BRIEF ▸ Replace "Component Materials" with "Assembly Parts" in everything from the line containing "Given: Switch to the Component Materials tab" down to the line containing "click(296, 124)", and reproduce those lines with nothing else altered.

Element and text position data
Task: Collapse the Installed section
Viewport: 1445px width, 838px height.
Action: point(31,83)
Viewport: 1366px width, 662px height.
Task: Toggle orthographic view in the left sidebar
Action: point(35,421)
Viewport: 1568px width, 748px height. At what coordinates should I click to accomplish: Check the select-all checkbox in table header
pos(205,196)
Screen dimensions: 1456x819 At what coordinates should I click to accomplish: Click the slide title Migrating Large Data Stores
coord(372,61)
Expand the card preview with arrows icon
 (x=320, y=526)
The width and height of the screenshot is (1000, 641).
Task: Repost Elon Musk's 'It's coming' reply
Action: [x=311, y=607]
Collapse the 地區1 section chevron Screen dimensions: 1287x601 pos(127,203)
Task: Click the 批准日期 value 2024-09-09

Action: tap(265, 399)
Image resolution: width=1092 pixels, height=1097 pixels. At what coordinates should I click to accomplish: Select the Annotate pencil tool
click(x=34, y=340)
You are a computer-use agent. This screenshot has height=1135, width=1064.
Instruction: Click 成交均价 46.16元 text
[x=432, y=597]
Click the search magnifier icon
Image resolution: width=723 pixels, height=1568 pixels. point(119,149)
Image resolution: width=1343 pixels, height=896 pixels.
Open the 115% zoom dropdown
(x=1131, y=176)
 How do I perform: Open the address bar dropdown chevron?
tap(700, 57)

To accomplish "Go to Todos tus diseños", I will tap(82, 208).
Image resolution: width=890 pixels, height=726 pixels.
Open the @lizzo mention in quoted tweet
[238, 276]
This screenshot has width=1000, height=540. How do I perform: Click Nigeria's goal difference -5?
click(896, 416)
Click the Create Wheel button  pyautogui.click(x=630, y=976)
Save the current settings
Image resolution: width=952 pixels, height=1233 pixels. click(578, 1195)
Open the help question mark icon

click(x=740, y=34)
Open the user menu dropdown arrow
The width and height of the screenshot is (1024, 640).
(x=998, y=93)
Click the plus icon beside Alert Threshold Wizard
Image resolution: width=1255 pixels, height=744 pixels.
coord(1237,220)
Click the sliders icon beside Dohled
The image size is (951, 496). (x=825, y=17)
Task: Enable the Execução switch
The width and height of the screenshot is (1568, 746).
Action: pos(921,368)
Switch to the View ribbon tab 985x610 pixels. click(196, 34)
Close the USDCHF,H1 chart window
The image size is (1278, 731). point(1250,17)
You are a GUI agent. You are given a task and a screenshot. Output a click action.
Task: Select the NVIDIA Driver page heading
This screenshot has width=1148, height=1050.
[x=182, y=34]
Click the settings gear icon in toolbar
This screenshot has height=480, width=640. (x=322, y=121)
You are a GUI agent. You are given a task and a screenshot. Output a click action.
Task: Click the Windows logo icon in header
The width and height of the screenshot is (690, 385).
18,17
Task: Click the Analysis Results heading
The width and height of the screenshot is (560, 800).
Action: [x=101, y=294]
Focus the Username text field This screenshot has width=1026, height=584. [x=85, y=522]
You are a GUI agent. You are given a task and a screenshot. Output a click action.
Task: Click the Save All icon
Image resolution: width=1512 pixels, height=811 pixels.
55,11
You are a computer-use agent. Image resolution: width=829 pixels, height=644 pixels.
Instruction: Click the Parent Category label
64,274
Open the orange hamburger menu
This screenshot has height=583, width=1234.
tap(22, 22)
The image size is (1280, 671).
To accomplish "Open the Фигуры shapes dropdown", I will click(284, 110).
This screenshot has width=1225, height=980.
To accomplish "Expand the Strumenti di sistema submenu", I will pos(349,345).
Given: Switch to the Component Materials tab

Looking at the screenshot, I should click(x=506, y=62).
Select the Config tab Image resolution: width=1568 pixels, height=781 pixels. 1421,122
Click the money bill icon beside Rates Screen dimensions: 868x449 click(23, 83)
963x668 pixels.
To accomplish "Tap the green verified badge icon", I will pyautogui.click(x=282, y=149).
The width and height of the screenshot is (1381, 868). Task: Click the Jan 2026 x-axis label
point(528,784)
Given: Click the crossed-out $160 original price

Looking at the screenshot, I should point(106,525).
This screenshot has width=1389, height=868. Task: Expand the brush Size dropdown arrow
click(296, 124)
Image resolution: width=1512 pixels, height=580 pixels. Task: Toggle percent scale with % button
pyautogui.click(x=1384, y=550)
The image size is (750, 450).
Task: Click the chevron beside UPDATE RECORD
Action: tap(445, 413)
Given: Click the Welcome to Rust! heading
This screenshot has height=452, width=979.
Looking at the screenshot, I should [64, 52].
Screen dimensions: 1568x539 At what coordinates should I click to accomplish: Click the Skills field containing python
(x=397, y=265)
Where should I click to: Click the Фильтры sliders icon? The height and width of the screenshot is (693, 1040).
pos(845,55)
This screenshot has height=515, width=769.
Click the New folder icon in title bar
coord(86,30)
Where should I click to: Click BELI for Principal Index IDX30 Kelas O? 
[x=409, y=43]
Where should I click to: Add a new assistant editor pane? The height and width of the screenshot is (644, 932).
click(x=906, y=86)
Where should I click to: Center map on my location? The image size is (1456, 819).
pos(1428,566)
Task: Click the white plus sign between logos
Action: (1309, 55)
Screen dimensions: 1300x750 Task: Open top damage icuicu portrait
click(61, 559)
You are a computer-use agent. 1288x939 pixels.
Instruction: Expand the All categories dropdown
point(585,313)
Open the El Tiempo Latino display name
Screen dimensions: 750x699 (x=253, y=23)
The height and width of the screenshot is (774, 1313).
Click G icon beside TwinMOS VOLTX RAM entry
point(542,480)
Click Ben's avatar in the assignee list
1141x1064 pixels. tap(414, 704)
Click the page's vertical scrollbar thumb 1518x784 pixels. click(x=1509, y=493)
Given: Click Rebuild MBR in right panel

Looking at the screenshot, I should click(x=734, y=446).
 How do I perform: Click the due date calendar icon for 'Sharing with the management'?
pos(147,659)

OUTPUT FOR THIS TASK ▸
Given: Switch to the Assembly Parts tab

Looking at the screenshot, I should click(x=506, y=62).
Select the Config tab Image resolution: width=1568 pixels, height=781 pixels. 1421,122
Click the money bill icon beside Rates Screen dimensions: 868x449 click(23, 83)
963x668 pixels.
To accomplish "Tap the green verified badge icon", I will pyautogui.click(x=282, y=149).
The width and height of the screenshot is (1381, 868). Task: Click the Jan 2026 x-axis label
point(528,784)
Given: Click the crossed-out $160 original price

Looking at the screenshot, I should point(106,525).
This screenshot has width=1389, height=868. Task: Expand the brush Size dropdown arrow
click(296, 124)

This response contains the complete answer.